§ **YOUR OBJECTIVE**
Reproduce the records below word for word, omitting the pictures.

§ **EXTRACTED DATA**
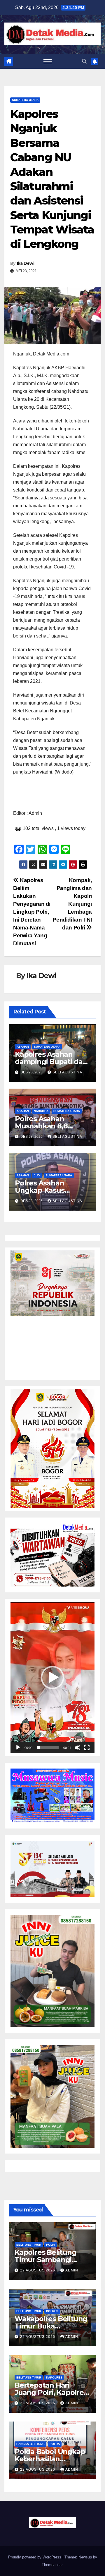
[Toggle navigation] (47, 61)
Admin (71, 2270)
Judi (37, 1175)
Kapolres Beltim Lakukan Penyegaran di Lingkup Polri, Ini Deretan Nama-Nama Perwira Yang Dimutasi (31, 911)
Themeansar (52, 2565)
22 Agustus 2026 (38, 2270)
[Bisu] (77, 1747)
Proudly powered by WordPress (35, 2557)
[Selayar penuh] (87, 1747)
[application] (52, 1677)
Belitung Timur (28, 2244)
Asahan (23, 1046)
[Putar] (18, 1747)
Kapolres (54, 2377)
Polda (55, 2444)
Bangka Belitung (30, 2444)
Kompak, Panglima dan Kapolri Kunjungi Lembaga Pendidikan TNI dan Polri (72, 904)
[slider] (48, 1747)
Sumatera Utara (25, 100)
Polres (52, 2311)
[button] (84, 61)
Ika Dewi (25, 263)
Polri (50, 2244)
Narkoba (41, 1111)
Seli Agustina (67, 1072)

§ **SOLUTION FOR THIS TASK**
[Toggle navigation] (47, 61)
Admin (71, 2270)
Judi (37, 1175)
Kapolres Beltim Lakukan Penyegaran di Lingkup Polri, Ini Deretan Nama-Nama Perwira Yang Dimutasi (31, 911)
Themeansar (52, 2565)
22 Agustus 2026 (38, 2270)
[Bisu] (77, 1747)
Proudly powered by WordPress (35, 2557)
[Selayar penuh] (87, 1747)
[application] (52, 1677)
Belitung Timur (28, 2244)
Asahan (23, 1046)
[Putar] (18, 1747)
Kapolres (54, 2377)
Polda (55, 2444)
Bangka Belitung (30, 2444)
Kompak, Panglima dan Kapolri Kunjungi Lembaga Pendidikan TNI dan Polri (72, 904)
[slider] (48, 1747)
Sumatera Utara (25, 100)
Polres (52, 2311)
[button] (84, 61)
Ika Dewi (25, 263)
Polri (50, 2244)
Narkoba (41, 1111)
Seli Agustina (67, 1072)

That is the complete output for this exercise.